Die Theorie der Sozialen Demokratie - Thomas Meyer
Konkurrierende politische Legitimationsmodelle
In der globalen Arena unserer Zeit und in der Mehrzahl der Länder sind es vor allem drei große politische Strömungen, die auf unterschiedliche Weise und in unterschiedlichen Akteurskonstellationen um intellektuellen und politischen Einfluss ringen: die libertäre Demokratie, die soziale Demokratie und der politisch-religiöse Fundamentalismus. Die libertäre Demokratie beruht auf dem Glauben, dass bürgerliche und politische Grundrechte, verbunden mit allgemeinen freien Wahlen, Eigentums- und Vertragsfreiheit sowie einer freien Marktwirtschaft den unüberschreitbaren historischen Höhepunkt demokratischer Entwicklung markieren. In der globalen Arena entspricht diese Auffassung einem Plädoyer für die negative Globalisierung, bei der die Dominanz der offenen Märkte über die demokratische Selbstbestimmung der Gesellschaften als ein Fortschritt zu Freiheit und Vernunft erscheint. Die libertäre Globalisierung spielt dem Fundamentalismus in die Hände und versucht dann wieder, aus seinem Erstarken Rechtfertigungsgründe für ihre eigenen Ansprüche zu gewinnen. Die eigentliche Alternative zu beiden ist die Soziale Demokratie. Natürlich wurden Elemente sozialer Demokratie in vielen Handlungsbereichen und in manchen Ländern realisiert, ohne dass eine konsistente Theorie die Akteure leitete und die gesellschaftliche Unterstützung für die Praxis organisierte. In manchen Ländern jedoch, vor allem Schweden, wo soziale Demokratie zum konsensuellen Programm einer ganzen Gesellschaft wurde, hat die theoretische Aufklärung über Gründe, Wege und Ziele eines solchen Projekts, wie die Forschungsliteratur zeigt, immer eine bedeutende Rolle gespielt.

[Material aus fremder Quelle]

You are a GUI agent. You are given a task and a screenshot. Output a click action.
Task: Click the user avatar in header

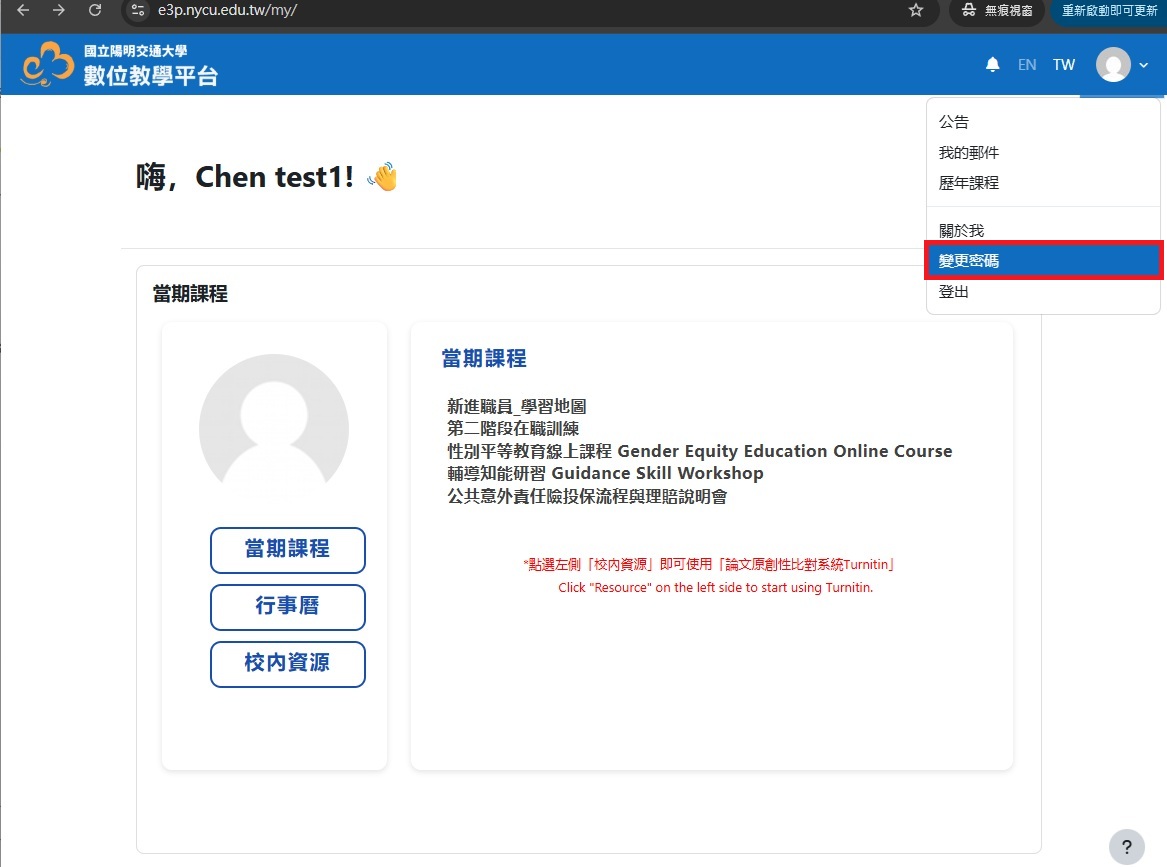pos(1112,65)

Die Theorie der Sozialen Demokratie beschreibt und erklärt die gesellschaftlichen Bedingungen der Legitimität moderner Demokratie, die sich aus universellen Grundrechten ableitet, und deren Bedeutung für die soziale und politische Inklusion ihrer Bürger sowie demokratische Effektivität und Stabilität (2). Sie stützt sich daher notwendigerweise gleichermaßen auf normativ begründende wie auf empirisch erklärende Elemente. Es gehört zu den immer erneut bestätigten Standardergebnissen der vergleichenden empirischen Demokratieforschung, dass zentrale Elemente einer Sozialen
Demokratie zu den Faktoren zählen, die die Funktionsfähigkeit und Stabilität von Demokratien in signifikantem Maße wahrscheinlicher machen, weil sie im Gegensatz zu den libertär verfassten Demokratien zu einem hohem Maß an sozialer und politischer Inklusion führen3. Und es sind die Institutionen und Handlungsprogramme der Sozialen Demokratie, die im Gegensatz zu denen ihrer libertären Alternative, die soziale und politische Inklusion der Bürgerinnen und Bürger gewährleisten können. Ohne ein soziales Fundament, das politische Gleichheit und Handlungsfähigkeit unabhängig macht vom sozialen Status, ohne reale Teilhabechancen am gesellschaftlichen Leben für alle Bürgerinnen und Bürger und ohne ein von allen geteiltes Verständnis fairer und gerechter sozialer Ordnung bleibt Demokratie ein Torso, weil sie viele Bürger von der gleichberechtigten Teilhabe am gesellschaftlichen und politischen Leben ausschließt. Soziale und politische Exklusion stellen nicht nur die Legitimation der betroffenen Gesellschaften in Frage, sondern auch die nachhaltige Akzeptanz der Demokratie. Darüber ist sich der größere Teil der Demokratieforschung einig. Soziale Demokratie ist in erster Linie eine politische Verfassung der garantierten sozialen Inklusion ihrer Bürgerinnen und Bürger.